The Company operates in several countries. As a result, we are subject to numerous domestic and foreign tax jurisdictions and tax agreements and treaties among the various taxing authorities. Our operations in these jurisdictions are taxed on various bases: income before taxes, deemed profits and withholding taxes based on revenue. The calculation of our tax liabilities involves consideration of uncertainties in the application and interpretation of complex tax regulations in a multitude of jurisdictions across our global operations.
We recognize potential liabilities and record tax liabilities for anticipated tax audit issues in the U.S. and other tax jurisdictions based on our estimate of whether, and the extent to which, additional taxes will be due. The tax liabilities are reflected net of realized tax loss carry forwards. We adjust these reserves upon specific events; however, due to the complexity of some of these uncertainties, the ultimate resolution may result in a payment that is different from our current estimate of the tax liabilities. If our estimate of tax liabilities proves to be less than the ultimate assessment, an additional charge to expense would result. If payment of these amounts ultimately proves to be less than the recorded amounts, the reversal of the liabilities would result in tax benefits being recognized in the period when the contingency has been resolved and the liabilities are no longer necessary.

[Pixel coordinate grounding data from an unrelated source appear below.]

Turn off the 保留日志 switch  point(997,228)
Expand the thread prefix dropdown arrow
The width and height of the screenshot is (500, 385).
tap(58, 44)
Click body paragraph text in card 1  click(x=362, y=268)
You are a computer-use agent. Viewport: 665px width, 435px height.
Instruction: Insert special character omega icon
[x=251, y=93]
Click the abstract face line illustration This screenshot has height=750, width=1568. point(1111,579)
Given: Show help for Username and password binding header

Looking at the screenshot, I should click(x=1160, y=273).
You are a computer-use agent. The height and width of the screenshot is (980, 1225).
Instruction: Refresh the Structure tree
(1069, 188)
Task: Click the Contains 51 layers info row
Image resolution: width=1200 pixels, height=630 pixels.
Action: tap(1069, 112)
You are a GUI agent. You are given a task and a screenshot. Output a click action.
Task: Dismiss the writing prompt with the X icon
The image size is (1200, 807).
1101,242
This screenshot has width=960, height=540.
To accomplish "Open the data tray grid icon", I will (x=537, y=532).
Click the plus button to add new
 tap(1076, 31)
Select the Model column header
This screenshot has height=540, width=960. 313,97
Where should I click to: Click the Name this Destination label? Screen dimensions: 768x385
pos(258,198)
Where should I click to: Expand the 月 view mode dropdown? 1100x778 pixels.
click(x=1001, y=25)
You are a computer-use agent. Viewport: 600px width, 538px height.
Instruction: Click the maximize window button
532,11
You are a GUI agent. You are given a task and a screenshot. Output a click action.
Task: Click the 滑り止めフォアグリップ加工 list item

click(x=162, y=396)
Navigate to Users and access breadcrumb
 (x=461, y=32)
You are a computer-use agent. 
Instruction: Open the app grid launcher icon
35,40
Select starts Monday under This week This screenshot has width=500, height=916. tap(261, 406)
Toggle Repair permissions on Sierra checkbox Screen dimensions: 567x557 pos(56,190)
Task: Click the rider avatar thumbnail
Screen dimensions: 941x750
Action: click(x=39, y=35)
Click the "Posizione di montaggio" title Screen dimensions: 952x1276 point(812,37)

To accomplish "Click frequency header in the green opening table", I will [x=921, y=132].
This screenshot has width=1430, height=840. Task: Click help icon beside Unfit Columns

Changes in tax laws, regulations, agreements and treaties, foreign currency exchange restrictions or our level of operations or profitability in each taxing jurisdiction could have an impact upon the amount of income taxes that we provide during any given year.
Stock-Based Compensation
The Company accounts for stock based compensation in accordance with Statement No. 123R, Share-Based Payment (SFAS 123R) (ASC 718), which requires companies to measure and recognize compensation expense for all stock-based payments at fair value.
Asset Impairment
We periodically evaluate the carrying value of other long-lived assets, including, but not limited to, property and equipment and intangible assets, when events and circumstances warrant such a review. The carrying value of a long-lived asset is considered impaired when the anticipated undiscounted cash flows from such asset is less than its carrying value. In that event, a loss is recognized based on the amount by which the carrying value exceeds the fair value of the long-lived asset. Fair value is determined primarily using the anticipated cash flows discounted at a rate commensurate with the risk involved. Significant estimates are utilized to calculate expected future cash flows utilized in impairment analyses. We also utilize judgment to determine other factors within fair value analyses, including the applicable discount rate.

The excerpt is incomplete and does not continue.